All hardware sucks, all software sucks.
Your machine _will_ go wrong and you _will_ need remote console access and remote power ability. Especially if you have thousands of these things.
Of course things break - including the extra stuff you might add for out of band access, but (a) many/most of the things that break can't be fixed remotely so you are going to end needing to swap things out anyway, and (b) if you have thousands you should have enough redundancy to survive until you get around to swapping the broken thing with something that works. An IP KVM might save a trip or hands-on support call once in a while but the odds aren't that great.
On Wed, Jan 06, 2010 at 02:11:10PM -0600, Les Mikesell wrote:
On 1/6/2010 1:17 PM, Stephen Harris wrote:
All hardware sucks, all software sucks.
Your machine _will_ go wrong and you _will_ need remote console access and remote power ability. Especially if you have thousands of these things.
Of course things break - including the extra stuff you might add for out of band access, but (a) many/most of the things that break can't be fixed remotely so you are going to end needing to swap things out
That wasn't my experience when I was an SA.
anyway, and (b) if you have thousands you should have enough redundancy to survive until you get around to swapping the broken thing with something that works. An IP KVM might save a trip or hands-on support
Nope; these machines are all used for different applications, by different sub-lines of business, and are not sitting there idle.
If you have 1000 boxes all doing the same thing (hi, Google!) then sure; if you have 1000 boxes all doing _different_ things then no.
call once in a while but the odds aren't that great.
When I used to be on call (fortunately not for 9 years, now) and when I got paged for a problem, I'd estimate 1 in 20 of the calls required a direct root login, and that was limitted to the console. Some of the problems could stop a normal user logging in (eg automount failure; NIS binding issue; network routing issue). Some of those required a physical presence, but the majority of them could be fixed from the remote console.
Heck, even for scheduled changes (bring server up single user, networking not active) remote consoles made the work possible.
Remote consoles (whether it be a IP KVM, or an old style Sun Sparc serial console) aren't luxuries for a large environment; they're essential.
On Wed, Jan 6, 2010 at 3:11 PM, Les Mikesell lesmikesell@gmail.com wrote:
On 1/6/2010 1:17 PM, Stephen Harris wrote:
On Wed, Jan 6, 2010 at 12:34 PM, natecentos@linuxpowered.net wrote:
No out of band management?
My thoughts exactly. All servers should have this these days, be it an integrated card or an IP-based KVM.

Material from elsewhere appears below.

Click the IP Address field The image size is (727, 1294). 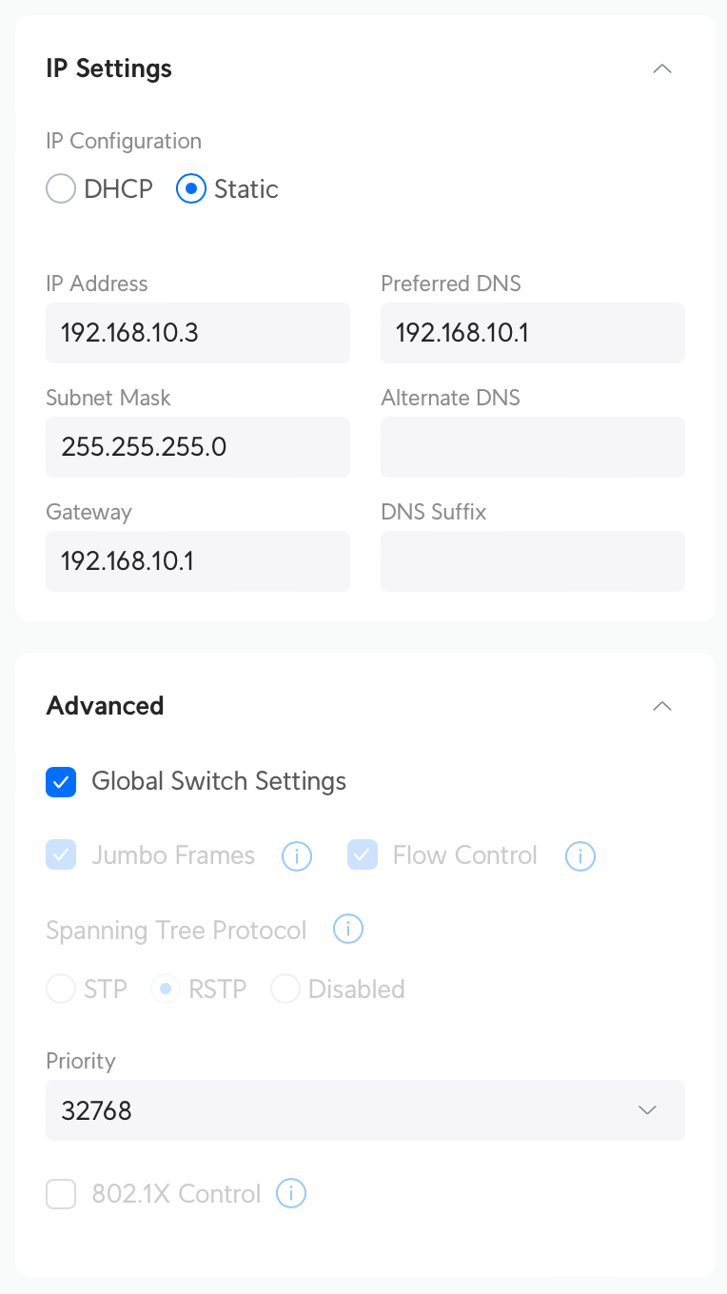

But, on the other hand they should never need it, except perhaps when installing the OS if you don't use a full-auto method or clone disks.

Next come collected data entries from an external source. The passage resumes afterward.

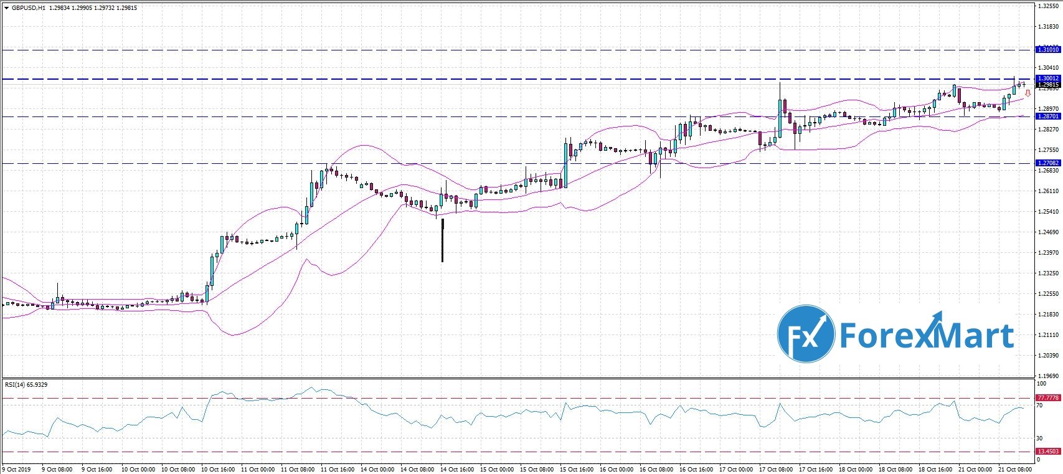The image size is (1063, 474).
Task: Select the 1.31010 price level label
Action: [x=1047, y=49]
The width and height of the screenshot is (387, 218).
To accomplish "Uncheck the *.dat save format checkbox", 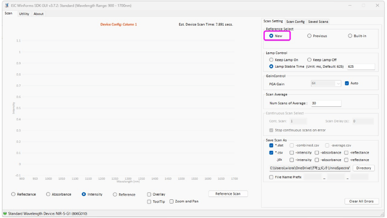I will pyautogui.click(x=271, y=145).
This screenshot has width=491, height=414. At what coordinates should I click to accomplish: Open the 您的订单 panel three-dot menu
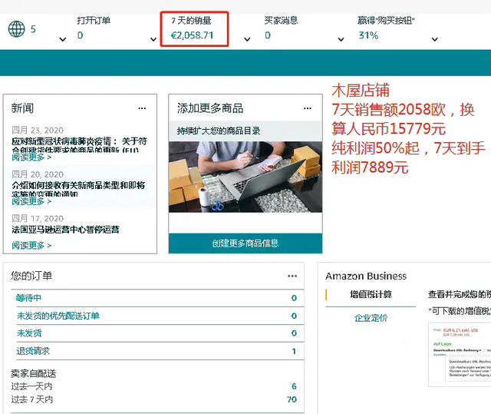(x=292, y=276)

All hardware sucks, all software sucks.
Your machine _will_ go wrong and you _will_ need remote console access and remote power ability. Especially if you have thousands of these things.

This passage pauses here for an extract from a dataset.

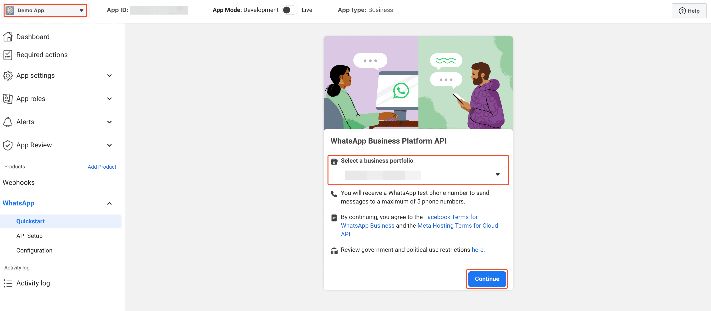
Task: Click the Help question mark icon
Action: [x=682, y=11]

Of course things break - including the extra stuff you might add for out of band access, but (a) many/most of the things that break can't be fixed remotely so you are going to end needing to swap things out anyway, and (b) if you have thousands you should have enough redundancy to survive until you get around to swapping the broken thing with something that works. An IP KVM might save a trip or hands-on support call once in a while but the odds aren't that great.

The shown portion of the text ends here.